__ACTIVITY__
Your answer is a copy of every line in the records where "computer" appears.

__INFORMATION GIVEN__
____________________
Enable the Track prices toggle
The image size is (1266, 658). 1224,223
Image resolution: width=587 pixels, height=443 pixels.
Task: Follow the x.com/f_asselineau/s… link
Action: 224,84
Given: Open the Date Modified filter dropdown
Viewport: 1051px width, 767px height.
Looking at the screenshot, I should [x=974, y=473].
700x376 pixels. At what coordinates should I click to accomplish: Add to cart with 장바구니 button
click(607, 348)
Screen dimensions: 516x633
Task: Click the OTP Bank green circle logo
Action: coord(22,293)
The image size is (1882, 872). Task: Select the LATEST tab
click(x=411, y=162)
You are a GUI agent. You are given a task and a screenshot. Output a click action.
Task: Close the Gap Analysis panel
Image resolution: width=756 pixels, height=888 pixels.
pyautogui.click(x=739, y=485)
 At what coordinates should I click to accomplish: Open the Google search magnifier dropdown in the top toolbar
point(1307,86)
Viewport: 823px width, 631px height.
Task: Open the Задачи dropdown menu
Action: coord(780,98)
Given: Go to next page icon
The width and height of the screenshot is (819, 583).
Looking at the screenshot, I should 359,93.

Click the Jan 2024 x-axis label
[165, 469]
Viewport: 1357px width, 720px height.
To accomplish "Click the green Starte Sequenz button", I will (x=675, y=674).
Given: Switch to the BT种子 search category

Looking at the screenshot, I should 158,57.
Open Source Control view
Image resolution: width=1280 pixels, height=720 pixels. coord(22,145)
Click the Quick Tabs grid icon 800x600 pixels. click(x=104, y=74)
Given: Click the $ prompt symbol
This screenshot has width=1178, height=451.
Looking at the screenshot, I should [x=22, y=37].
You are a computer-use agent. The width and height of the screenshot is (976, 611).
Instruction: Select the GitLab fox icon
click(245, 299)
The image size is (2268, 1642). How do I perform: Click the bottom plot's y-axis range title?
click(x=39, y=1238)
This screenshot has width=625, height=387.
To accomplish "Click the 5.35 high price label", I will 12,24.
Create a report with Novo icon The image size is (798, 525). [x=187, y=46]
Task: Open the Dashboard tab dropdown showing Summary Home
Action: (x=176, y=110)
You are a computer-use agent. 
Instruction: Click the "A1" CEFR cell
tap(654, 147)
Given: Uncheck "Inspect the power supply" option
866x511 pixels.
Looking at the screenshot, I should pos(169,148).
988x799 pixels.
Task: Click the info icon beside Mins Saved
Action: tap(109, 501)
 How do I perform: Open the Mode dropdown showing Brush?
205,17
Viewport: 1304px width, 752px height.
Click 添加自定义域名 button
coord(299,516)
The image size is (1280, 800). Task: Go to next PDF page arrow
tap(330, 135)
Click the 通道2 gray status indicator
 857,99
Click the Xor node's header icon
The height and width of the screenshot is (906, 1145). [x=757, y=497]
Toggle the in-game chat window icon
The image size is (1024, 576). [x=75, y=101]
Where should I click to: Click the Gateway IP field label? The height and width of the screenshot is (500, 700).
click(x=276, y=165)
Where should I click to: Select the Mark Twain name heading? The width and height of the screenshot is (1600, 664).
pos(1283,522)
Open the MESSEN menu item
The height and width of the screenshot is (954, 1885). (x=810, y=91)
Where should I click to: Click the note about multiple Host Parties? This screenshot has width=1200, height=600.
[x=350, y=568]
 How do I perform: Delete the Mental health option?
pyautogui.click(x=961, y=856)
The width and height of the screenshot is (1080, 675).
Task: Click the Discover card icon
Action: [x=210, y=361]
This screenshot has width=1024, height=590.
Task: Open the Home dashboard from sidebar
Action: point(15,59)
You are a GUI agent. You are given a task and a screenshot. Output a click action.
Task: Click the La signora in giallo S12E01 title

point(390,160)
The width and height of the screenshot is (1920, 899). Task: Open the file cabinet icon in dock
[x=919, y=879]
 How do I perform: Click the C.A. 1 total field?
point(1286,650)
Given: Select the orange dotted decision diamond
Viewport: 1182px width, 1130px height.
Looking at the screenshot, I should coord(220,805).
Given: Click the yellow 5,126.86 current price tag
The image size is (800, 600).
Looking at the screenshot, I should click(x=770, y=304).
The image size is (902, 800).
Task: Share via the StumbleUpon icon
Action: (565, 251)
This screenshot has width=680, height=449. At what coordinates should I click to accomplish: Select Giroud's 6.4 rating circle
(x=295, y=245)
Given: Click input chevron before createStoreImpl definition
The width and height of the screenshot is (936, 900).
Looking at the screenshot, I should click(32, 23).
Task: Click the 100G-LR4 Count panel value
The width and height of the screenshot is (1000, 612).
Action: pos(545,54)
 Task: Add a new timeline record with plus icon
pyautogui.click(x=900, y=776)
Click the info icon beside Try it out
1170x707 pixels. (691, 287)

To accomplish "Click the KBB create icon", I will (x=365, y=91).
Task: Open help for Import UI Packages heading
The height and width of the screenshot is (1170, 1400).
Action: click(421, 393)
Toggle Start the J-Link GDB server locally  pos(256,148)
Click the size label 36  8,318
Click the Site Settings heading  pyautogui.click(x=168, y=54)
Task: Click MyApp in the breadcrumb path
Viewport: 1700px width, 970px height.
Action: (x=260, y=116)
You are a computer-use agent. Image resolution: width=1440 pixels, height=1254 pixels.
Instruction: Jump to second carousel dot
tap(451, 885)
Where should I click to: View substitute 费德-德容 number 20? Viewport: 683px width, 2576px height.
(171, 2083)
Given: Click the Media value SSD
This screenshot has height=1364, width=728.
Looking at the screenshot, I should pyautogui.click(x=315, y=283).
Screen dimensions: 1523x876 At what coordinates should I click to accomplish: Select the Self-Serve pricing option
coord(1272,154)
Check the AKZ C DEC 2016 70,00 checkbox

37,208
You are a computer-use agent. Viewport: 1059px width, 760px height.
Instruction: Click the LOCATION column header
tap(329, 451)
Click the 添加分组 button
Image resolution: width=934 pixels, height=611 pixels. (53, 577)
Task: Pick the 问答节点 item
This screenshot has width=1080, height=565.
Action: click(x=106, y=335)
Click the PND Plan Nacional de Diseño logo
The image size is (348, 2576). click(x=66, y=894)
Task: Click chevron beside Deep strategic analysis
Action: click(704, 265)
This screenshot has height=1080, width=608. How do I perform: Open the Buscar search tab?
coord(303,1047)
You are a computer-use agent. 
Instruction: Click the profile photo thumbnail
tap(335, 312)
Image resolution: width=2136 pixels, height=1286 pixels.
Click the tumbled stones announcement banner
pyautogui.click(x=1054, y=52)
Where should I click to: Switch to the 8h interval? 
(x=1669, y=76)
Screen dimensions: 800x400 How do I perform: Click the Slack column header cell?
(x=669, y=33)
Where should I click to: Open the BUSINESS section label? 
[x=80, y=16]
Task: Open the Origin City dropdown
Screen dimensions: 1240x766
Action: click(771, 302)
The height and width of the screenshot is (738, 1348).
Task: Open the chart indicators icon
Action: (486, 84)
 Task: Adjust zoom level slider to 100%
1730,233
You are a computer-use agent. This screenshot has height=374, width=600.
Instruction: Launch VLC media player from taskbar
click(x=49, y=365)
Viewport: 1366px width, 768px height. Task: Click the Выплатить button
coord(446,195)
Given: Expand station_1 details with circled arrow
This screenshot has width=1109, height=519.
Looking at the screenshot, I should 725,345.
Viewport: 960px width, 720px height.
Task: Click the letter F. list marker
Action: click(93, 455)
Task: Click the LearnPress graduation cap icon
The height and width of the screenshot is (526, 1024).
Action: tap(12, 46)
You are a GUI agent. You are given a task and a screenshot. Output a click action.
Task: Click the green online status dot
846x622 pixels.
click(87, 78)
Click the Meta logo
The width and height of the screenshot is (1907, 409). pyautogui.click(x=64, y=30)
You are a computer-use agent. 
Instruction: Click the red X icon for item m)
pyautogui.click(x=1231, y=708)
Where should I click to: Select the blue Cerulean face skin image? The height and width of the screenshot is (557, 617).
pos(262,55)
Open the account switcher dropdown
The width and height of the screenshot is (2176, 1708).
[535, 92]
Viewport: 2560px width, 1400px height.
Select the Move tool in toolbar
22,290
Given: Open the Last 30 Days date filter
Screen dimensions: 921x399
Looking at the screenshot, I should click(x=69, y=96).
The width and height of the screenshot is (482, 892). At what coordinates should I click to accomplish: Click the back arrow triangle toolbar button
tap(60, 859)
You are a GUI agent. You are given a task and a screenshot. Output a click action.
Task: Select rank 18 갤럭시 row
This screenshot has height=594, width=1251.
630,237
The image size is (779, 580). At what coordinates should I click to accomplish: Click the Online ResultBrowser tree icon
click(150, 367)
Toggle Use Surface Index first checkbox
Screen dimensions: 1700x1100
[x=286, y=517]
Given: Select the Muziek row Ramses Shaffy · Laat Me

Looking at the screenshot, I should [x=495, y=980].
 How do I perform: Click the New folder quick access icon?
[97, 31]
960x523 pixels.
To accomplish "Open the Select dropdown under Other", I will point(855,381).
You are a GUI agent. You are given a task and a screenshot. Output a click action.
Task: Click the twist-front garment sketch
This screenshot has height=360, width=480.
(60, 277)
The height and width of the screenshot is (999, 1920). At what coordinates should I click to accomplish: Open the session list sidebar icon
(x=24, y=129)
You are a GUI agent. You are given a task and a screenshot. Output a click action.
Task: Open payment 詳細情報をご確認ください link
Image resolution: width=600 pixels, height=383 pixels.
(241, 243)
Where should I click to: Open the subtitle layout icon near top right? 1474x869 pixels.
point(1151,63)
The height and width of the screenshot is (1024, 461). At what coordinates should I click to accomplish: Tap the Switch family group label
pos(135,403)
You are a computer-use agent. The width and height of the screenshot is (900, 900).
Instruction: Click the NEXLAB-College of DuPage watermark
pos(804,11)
____________________
__ANSWER FOR THIS EXERCISE__
You are a computer-use agent. The width and height of the screenshot is (976, 611).
You are a computer-use agent. 
You are a computer-use agent. Image resolution: width=1440 pixels, height=1254 pixels.
You are a computer-use agent. Viewport: 1059px width, 760px height.
You are a computer-use agent. 
You are a computer-use agent. This screenshot has height=374, width=600.
You are a computer-use agent. 
You are a computer-use agent. The width and height of the screenshot is (900, 900).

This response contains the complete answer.